### Extract provided

Thursday, 14 October 2010


An assertion: There is such a thing as architecture, and there is such a thing as carchitecture. Carchitecture is the vulgar cousin in the family of architecture, who looks bad, smells worse, makes noise and takes up too much space. 

Last week, our class went to the building site of the new IKEA here in Bergen. We learned alot about concrete, which was really interesting, but I must admit that what really caught my attention, was the enormous contrasts between the two sorts of cultural landscape on the site. On top of what used to be untouched marshland, IKEA is building an enormous new store, with parking spaces, steel walls, concrete floors and big signs; the architecture of the car. It has to be big and have enormous contrasts to catch the eye of the driver, it has no details because they're not visible form inside a moving car anyway. There's hardly a way of getting there without a car, the whole economy of the place is based on people driving in and out. I have a lot of stuff from IKEA, and I'm not judging people who buy things there, but the architecture is one of a century that has already passed. I think we're barely able to keep it going, because we can feel inside that humans are not made for this society of transportation.

And right behind all of this, we could see bits of the agricultural landscape, with houses and farm buildings, built from wood and stone, with woods, fields, meadows, small creeks. It was not at all wild nature, but it looked like a form of human coexistence with nature. It was based mostly on people walking to do their job, living next to where they earned their living. 

It got me thinking about what artificial landscapes can be, and I can't help blame the car. The landscape of suburbia, the built landscape oddly placed outside the city, without any visible or logical connetions, more or less came with the common use of cars, and my prediction is that it will more or less die away with it in not too many years. The landscape of suburbia is mostly shaped by cars, who are taking up surface could have been used to preserve nature, build houses, parks, lakes, everything a city needs. The suburban, sprawling landscape, eats away human contact with the biological, and makes it a distant place in the horizon, instead of something quite close to where you live. 

My opinion is that architects should stop designing carchitecture. No more detached homes out in the forest, no more shopping malls with skirts of surface parking instead of houses, no more drive-in restaurants, no more single-use building complexes... That would be an important step towards a sustainable architecture.


  1. building site of ikea; ultimate non-place

  2. It is obvious that ordinary people want it that way, or else they would not buy their stuff at IKEA. Architects seems to isolate themselves in their abstract (although aesthestically correct) dreamworld instead of teaching the public about how changes in our society can be made.

######
### Records

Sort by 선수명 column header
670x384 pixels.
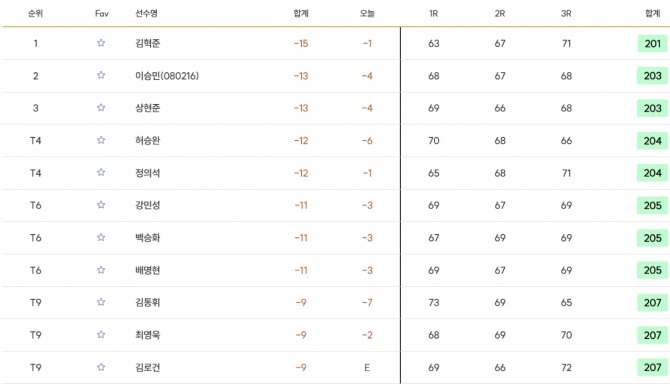146,13
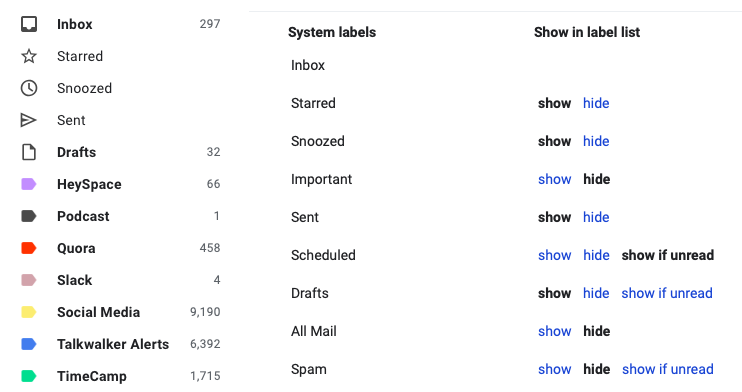Click the hide link for Sent

(x=596, y=217)
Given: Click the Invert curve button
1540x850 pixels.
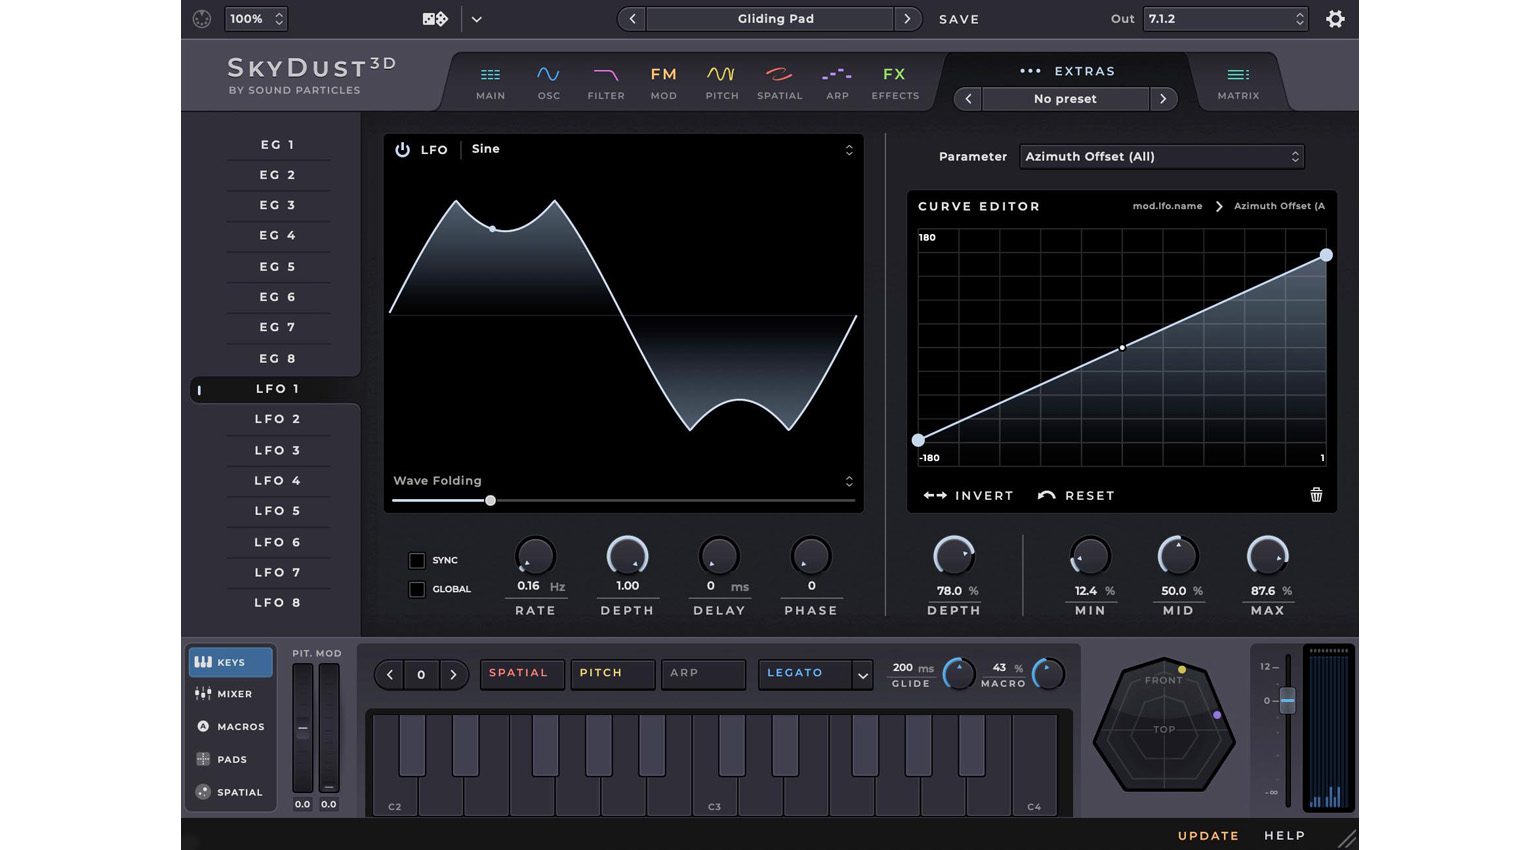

######

Problems to solve
1 > Answer the following about the carchitecture post:
(a) In which city is the new IKEA being built?
(b) What did the class learn a lot about at the building site?
(c) From what materials are the houses and farm buildings in the agricultural landscape built?
2 > Copy out the part of the carchitecture post starting with "1. building site" and going on through "can be made.".

Answer list
1 >
(a) Bergen
(b) Concrete
(c) Wood and stone

2 >
1. building site of ikea; ultimate non-place

  2. It is obvious that ordinary people want it that way, or else they would not buy their stuff at IKEA. Architects seems to isolate themselves in their abstract (although aesthestically correct) dreamworld instead of teaching the public about how changes in our society can be made.